There are two suppliers of dish internet services. They are DirecWay and Starband. Some DirecWay dealers sell a kit that comes with all of the parts and written instructions to install the dish, modem and needed components as well as a tripod, the dish, and all of the mounting hardware. If you are reasonably adept with tools you should be able to install and set up the dish system for yourself and while it will probably take some time and effort, most owners learn to set up and aim the dish for internet access. There are a couple of catches with the DirecWay system. First, these systems are not authorized by the company nor does Hughes give any technical support to the end user. What they are is a dish for use in a fixed location, that the dealer sets up and commissions in your name before he ships it. DirecWay then thinks that the dish is being used in one location. You need to be aware that if the dish should become a problem, they can shut your dish service off with no warning and no recourse. The other catch with this system is that since it is not supported by DirecWay, any technical support that you may need you will have to get from the dealer who sold it to you. This may never be a problem for you, but you do need to understand that it could be.
If you choose to go with the Starband system you will have to pay a bit more, but you also receive a lot more. Starband now has recognized the RV market for portable dishes. Their system costs about $1000 but it has some major benefits that no other dish system has. This program has been approved by the company and so there is no issue with the owner moving it. It does cost more because training by the dealer or his installer is required.

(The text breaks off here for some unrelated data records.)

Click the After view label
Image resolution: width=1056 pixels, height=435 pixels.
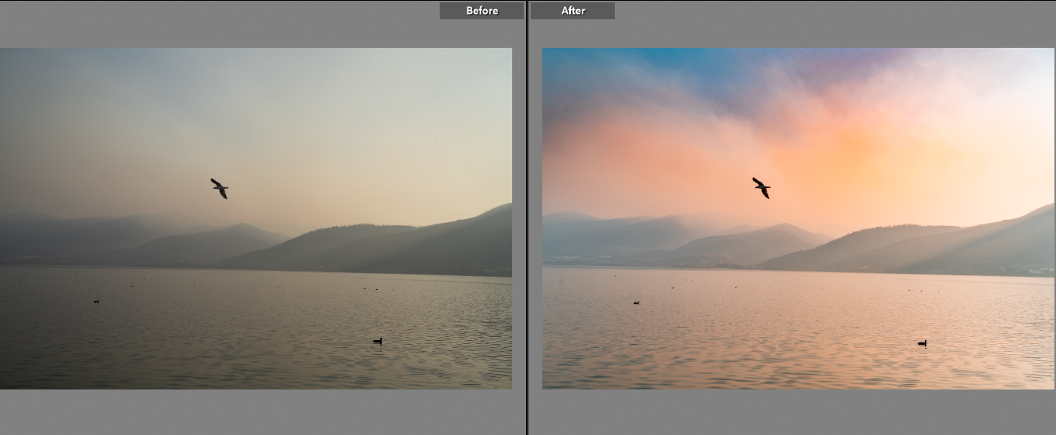click(x=572, y=11)
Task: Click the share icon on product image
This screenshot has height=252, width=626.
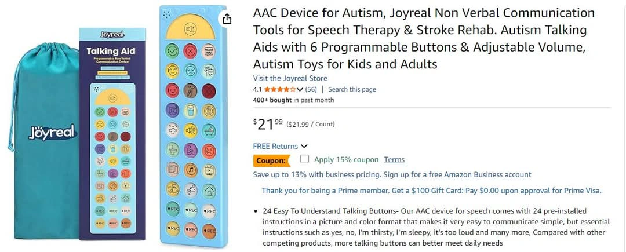Action: tap(227, 19)
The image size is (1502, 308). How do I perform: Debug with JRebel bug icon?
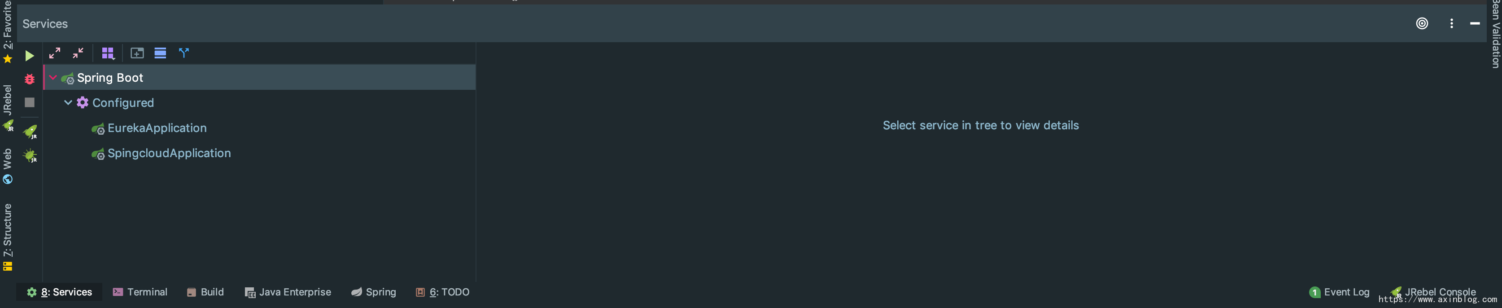point(30,156)

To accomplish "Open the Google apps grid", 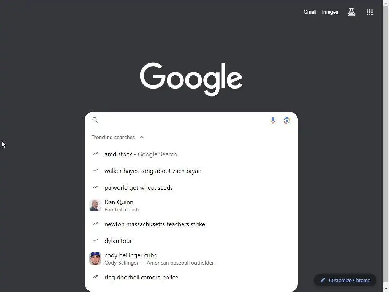I will click(369, 12).
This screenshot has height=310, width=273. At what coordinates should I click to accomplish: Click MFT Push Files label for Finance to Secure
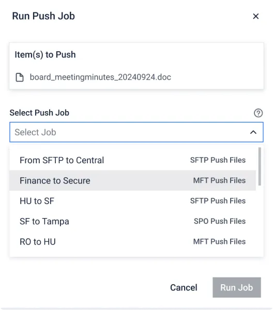(x=219, y=180)
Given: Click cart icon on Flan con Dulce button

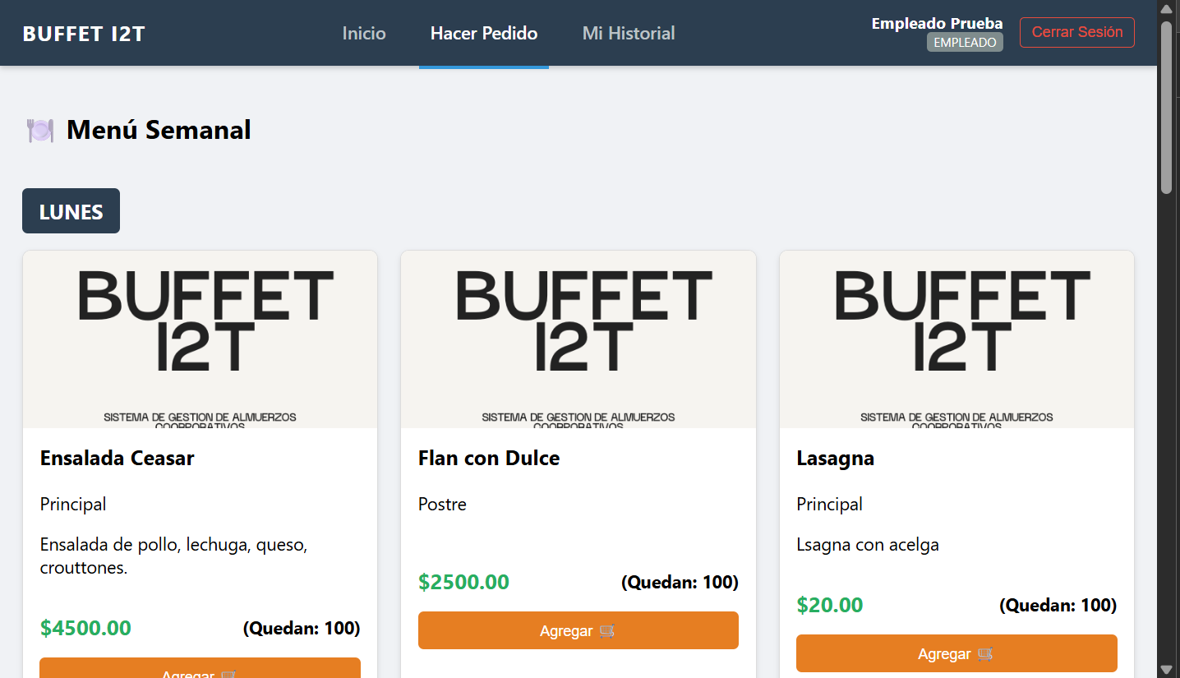Looking at the screenshot, I should click(607, 631).
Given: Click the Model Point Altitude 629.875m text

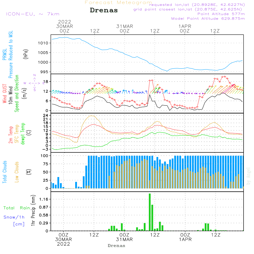Looking at the screenshot, I should (208, 19).
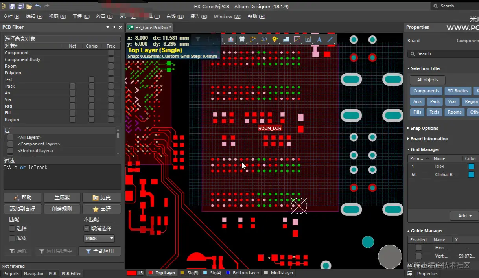Expand the Snap Options section
The width and height of the screenshot is (479, 278).
click(424, 128)
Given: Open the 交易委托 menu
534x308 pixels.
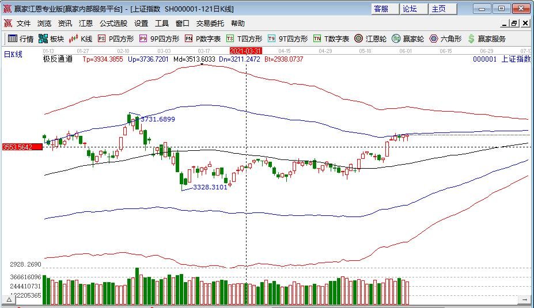Looking at the screenshot, I should tap(210, 24).
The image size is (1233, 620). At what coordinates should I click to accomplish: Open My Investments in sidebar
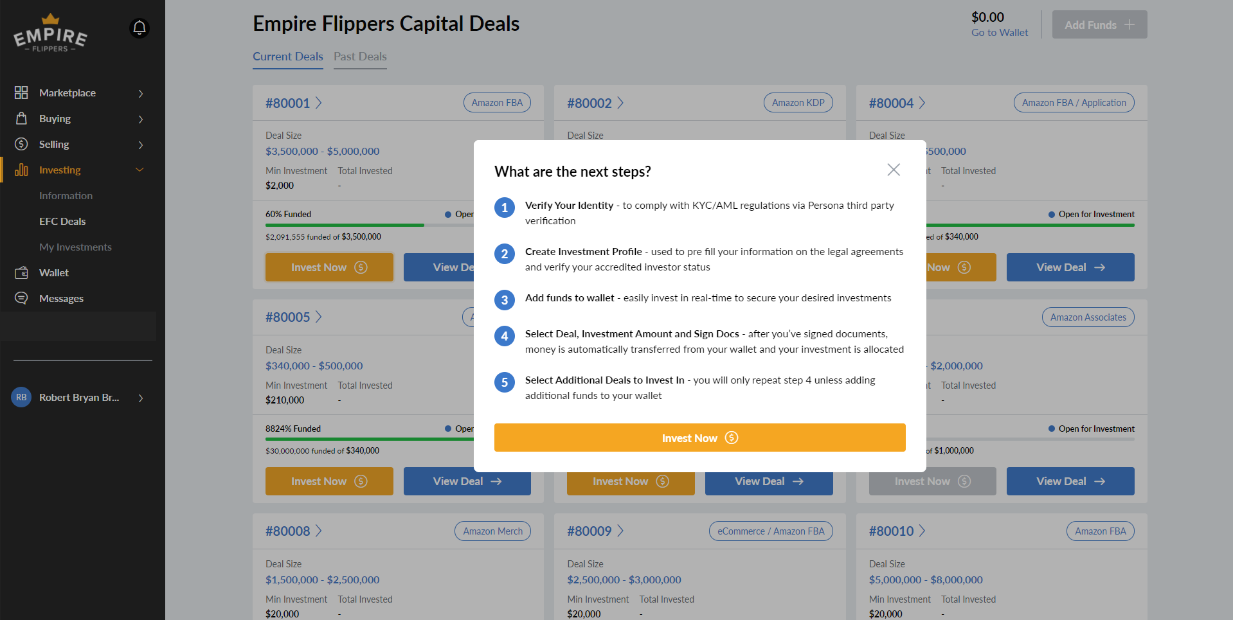(x=75, y=247)
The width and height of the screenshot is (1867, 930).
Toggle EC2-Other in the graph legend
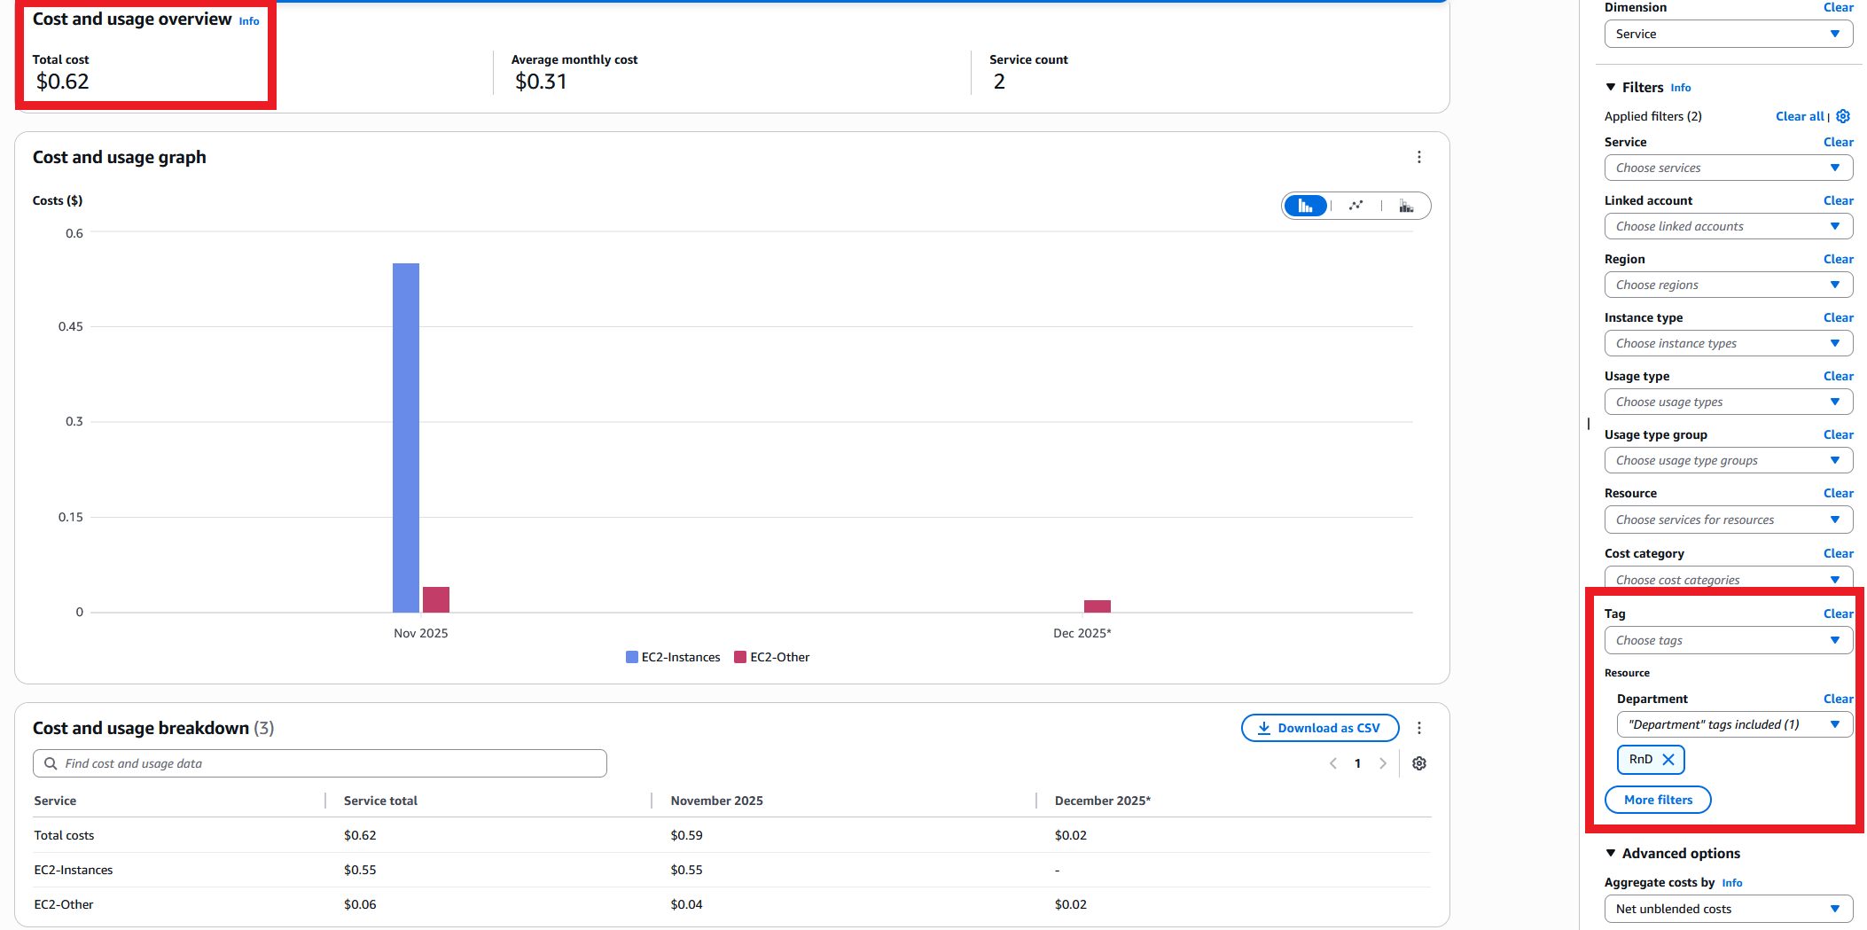click(x=771, y=657)

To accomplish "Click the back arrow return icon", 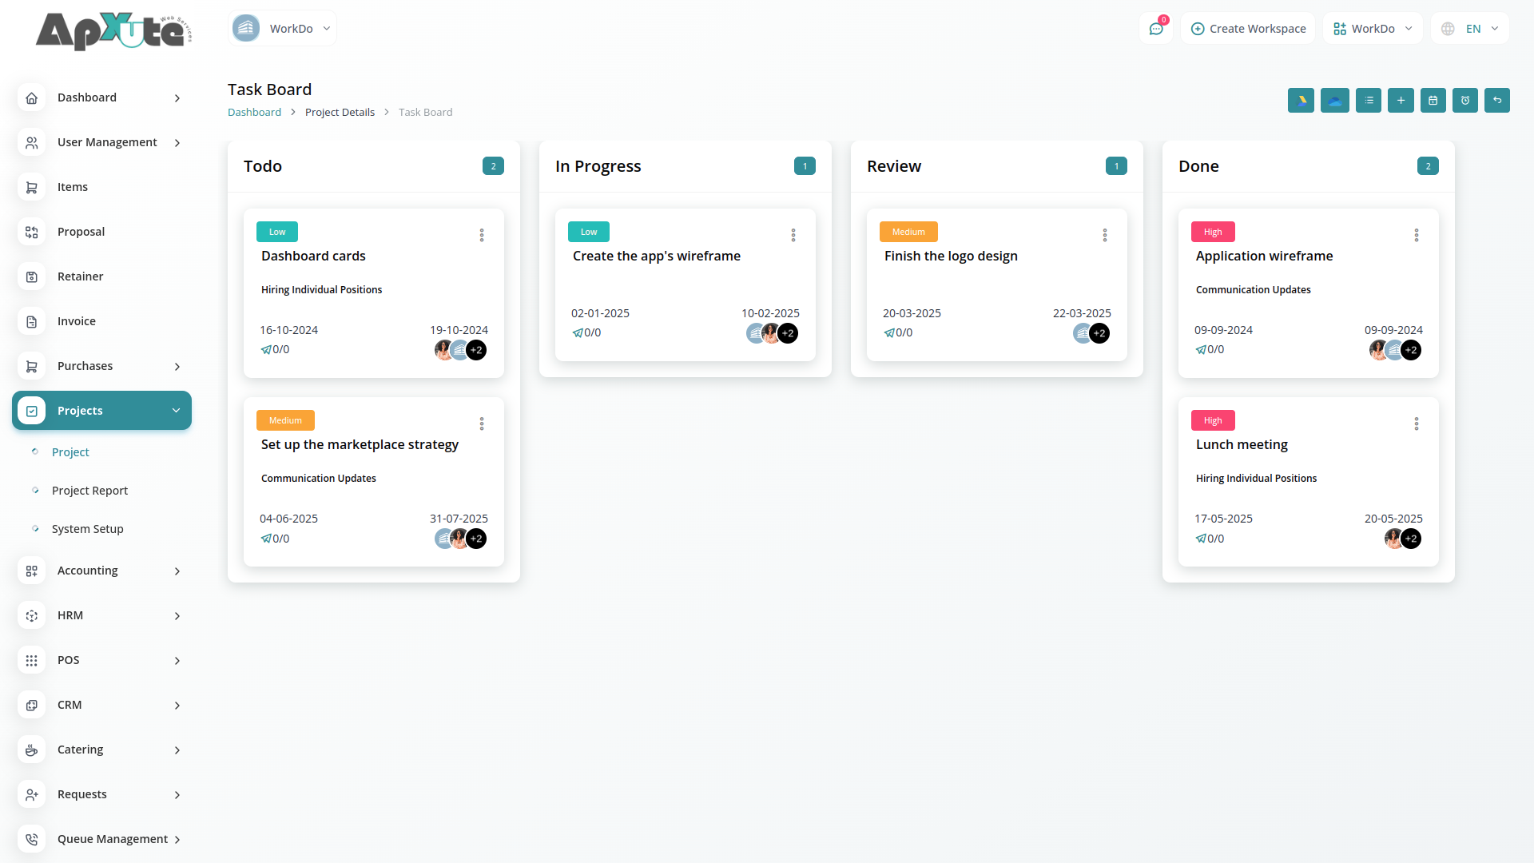I will 1497,101.
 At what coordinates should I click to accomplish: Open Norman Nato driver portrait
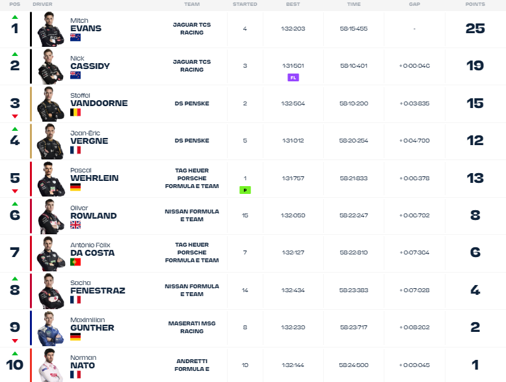pyautogui.click(x=51, y=365)
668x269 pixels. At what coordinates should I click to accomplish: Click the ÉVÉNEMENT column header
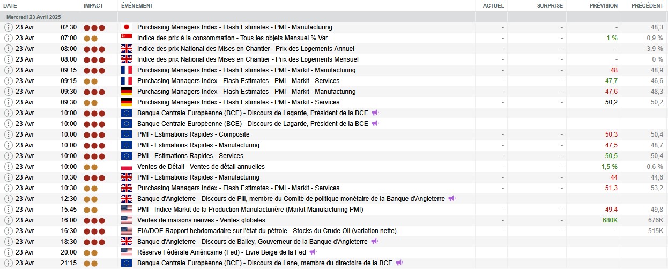(x=137, y=5)
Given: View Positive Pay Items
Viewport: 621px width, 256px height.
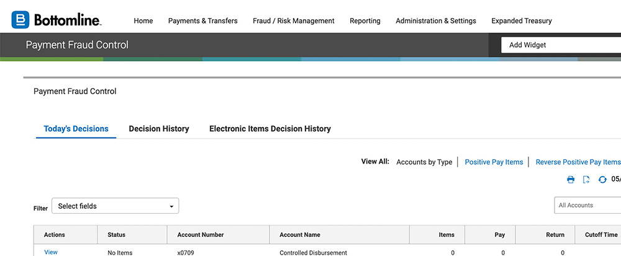Looking at the screenshot, I should tap(494, 162).
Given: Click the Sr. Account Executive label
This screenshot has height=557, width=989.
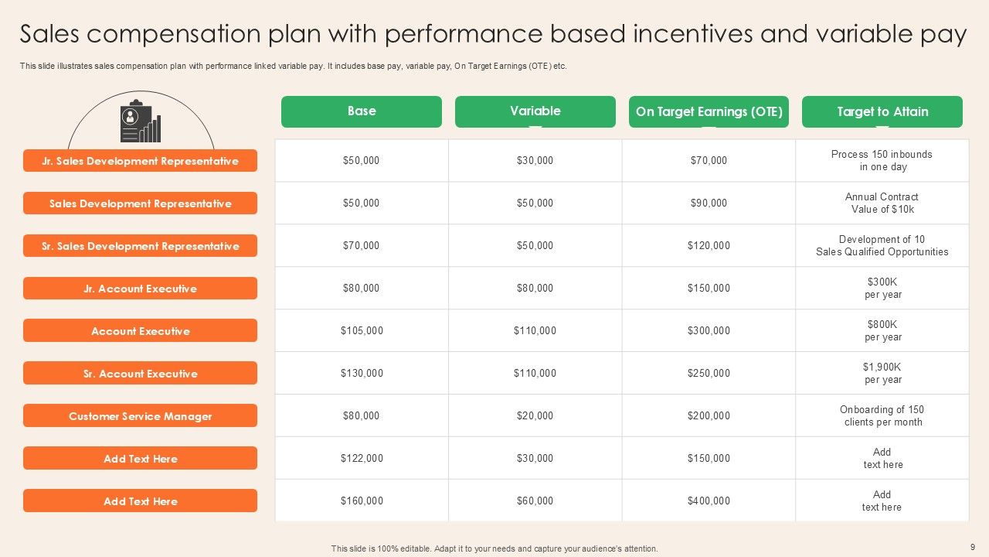Looking at the screenshot, I should pos(140,374).
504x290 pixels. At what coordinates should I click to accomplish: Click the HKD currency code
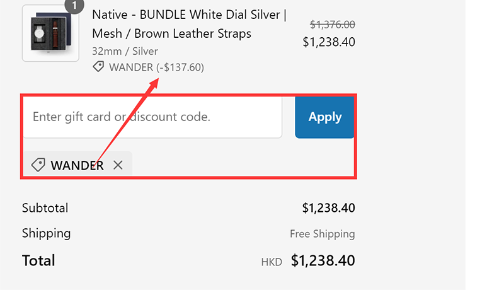click(272, 262)
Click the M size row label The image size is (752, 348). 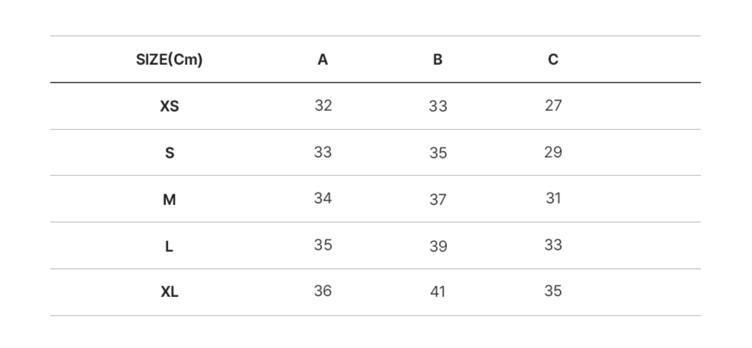(169, 199)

The reason is that when completed, the new customer is certified as an installer and you are authorized to move the dish and aim it yourself. For that reason you have access to the technical support system of Starband, via a toll free number as well as all needed skills.
As a part of the Starband package, you also get a Birdog Satellite locating meter that makes the location of the proper satellite very easy to do. In fact, you can use this meter to assist other people in location of the proper satellite for their TV from either dish service, or to help a user of DirecWay when they have problems. This meter knows what satellite it sees and can be programmed to locate 37 different satellites. This meter costs $450 if purchased on the open market. In our system I had installed a wireless router above the modem that provided connection to both of our computers anytime we wished to access the internet. There are many different routers available and they are not expensive or difficult to set up.